(What you should do) Go through the material below and copy all lines with "indicator".

(Data for this exercise)
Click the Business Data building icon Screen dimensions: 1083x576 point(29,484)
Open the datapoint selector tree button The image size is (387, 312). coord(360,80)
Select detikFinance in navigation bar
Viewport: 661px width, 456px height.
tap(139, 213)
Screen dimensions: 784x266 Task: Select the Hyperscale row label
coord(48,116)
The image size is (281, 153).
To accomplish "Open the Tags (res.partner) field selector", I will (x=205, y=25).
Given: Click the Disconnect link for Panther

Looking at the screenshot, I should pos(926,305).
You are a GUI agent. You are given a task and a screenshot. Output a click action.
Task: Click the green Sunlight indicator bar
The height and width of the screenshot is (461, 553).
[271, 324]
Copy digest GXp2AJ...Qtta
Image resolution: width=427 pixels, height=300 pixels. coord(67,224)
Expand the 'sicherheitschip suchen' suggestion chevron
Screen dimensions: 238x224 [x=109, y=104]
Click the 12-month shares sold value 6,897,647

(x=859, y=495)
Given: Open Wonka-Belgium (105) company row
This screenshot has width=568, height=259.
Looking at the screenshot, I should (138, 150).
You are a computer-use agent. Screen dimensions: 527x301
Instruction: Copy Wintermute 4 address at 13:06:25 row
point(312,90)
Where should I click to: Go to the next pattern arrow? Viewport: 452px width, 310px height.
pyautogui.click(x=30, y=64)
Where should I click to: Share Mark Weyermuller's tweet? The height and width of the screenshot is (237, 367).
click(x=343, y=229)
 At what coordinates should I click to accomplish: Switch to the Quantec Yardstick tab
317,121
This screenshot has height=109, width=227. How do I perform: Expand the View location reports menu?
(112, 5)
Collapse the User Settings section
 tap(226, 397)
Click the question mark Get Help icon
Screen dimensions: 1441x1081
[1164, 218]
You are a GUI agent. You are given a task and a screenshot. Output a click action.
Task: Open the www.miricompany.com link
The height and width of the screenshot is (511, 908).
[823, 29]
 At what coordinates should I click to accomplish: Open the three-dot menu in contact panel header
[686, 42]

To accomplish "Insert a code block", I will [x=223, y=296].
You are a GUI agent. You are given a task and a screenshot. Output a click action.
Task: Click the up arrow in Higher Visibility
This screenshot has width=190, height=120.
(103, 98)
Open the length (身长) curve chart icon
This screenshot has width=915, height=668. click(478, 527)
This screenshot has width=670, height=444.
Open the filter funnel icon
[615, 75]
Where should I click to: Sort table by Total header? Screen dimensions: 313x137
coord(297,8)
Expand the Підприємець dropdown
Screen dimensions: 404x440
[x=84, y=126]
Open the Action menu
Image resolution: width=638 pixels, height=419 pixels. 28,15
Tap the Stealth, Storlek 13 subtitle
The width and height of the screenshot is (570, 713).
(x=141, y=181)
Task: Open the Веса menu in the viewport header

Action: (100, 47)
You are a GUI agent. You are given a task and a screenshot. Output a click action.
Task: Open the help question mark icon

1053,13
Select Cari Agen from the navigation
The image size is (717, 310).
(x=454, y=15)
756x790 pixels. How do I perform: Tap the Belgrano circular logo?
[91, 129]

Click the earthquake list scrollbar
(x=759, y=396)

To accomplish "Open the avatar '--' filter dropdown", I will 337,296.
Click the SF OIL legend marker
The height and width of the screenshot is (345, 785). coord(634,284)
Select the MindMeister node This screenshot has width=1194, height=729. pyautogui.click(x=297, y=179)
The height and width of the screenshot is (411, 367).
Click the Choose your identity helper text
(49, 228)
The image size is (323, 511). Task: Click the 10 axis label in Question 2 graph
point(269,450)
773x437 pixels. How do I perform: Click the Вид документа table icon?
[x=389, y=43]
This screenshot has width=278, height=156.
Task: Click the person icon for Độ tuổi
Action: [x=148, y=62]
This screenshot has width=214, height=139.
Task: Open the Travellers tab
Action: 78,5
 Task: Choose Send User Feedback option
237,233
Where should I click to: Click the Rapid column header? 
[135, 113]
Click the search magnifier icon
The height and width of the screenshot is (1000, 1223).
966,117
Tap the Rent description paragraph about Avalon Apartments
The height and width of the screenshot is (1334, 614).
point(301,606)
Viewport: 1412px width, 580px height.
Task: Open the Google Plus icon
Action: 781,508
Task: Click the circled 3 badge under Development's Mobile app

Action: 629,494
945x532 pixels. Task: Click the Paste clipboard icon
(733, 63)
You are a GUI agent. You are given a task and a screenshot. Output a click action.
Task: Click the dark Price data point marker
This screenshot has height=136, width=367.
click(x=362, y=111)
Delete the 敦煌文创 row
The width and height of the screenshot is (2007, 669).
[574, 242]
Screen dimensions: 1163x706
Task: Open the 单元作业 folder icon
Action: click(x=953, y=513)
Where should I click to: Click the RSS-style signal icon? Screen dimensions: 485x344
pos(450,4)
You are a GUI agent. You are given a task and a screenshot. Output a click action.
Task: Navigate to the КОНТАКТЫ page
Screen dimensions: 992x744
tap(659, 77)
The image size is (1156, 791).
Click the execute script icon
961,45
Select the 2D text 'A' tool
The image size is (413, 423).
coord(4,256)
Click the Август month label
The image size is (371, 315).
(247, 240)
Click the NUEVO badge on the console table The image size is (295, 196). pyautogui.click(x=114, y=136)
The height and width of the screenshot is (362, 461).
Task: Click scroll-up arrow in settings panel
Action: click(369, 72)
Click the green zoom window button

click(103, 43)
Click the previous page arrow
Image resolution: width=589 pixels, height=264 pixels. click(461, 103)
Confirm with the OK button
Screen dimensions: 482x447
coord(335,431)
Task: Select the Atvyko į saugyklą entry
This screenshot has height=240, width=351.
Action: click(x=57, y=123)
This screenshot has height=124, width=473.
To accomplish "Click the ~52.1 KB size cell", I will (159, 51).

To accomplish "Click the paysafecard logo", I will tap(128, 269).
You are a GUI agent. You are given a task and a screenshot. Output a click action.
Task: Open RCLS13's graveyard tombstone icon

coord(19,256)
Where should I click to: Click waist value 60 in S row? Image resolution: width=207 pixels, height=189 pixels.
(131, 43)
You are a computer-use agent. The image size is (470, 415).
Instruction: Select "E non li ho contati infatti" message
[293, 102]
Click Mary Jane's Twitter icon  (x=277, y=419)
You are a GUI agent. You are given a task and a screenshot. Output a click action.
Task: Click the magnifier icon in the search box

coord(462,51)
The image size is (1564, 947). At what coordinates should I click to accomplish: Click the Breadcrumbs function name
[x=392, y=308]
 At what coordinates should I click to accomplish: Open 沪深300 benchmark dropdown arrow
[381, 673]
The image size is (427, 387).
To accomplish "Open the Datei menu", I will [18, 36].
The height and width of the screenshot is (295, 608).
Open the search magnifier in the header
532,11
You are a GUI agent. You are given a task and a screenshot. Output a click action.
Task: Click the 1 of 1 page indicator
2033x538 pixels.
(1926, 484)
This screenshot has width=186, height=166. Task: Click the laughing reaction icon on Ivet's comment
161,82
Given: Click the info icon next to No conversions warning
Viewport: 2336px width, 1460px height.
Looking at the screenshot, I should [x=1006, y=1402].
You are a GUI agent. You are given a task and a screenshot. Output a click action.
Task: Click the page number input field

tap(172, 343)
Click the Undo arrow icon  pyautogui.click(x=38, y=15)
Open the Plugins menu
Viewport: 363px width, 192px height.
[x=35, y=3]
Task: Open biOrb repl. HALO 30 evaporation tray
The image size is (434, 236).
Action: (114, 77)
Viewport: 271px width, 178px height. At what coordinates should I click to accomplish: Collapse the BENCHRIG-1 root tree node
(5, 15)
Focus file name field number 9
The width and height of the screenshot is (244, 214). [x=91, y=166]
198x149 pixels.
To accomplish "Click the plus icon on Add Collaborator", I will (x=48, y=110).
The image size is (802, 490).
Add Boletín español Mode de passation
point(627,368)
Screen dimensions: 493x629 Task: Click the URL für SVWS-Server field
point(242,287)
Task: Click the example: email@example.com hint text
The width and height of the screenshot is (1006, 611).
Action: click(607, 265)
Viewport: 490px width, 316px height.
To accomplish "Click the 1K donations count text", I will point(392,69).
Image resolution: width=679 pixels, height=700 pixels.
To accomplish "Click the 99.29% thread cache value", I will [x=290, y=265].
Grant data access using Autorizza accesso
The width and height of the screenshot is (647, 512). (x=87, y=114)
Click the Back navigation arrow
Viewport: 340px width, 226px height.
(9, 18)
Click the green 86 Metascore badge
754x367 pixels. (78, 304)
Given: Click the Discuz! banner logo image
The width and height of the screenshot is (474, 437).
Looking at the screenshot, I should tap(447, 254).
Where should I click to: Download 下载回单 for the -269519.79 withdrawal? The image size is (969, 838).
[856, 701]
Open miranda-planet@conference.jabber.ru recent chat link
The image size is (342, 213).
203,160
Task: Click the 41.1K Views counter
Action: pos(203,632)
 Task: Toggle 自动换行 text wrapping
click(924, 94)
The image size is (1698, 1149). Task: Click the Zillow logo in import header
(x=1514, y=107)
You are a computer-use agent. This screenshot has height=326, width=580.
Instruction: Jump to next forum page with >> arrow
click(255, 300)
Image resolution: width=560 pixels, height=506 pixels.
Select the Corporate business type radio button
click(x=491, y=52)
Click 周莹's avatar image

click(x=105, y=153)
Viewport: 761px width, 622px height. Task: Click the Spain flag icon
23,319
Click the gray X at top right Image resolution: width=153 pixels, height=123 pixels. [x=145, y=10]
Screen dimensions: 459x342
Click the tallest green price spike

(Reply)
Task: Click the green Sunlight indicator bar
Task: Click the 1 of 1 page indicator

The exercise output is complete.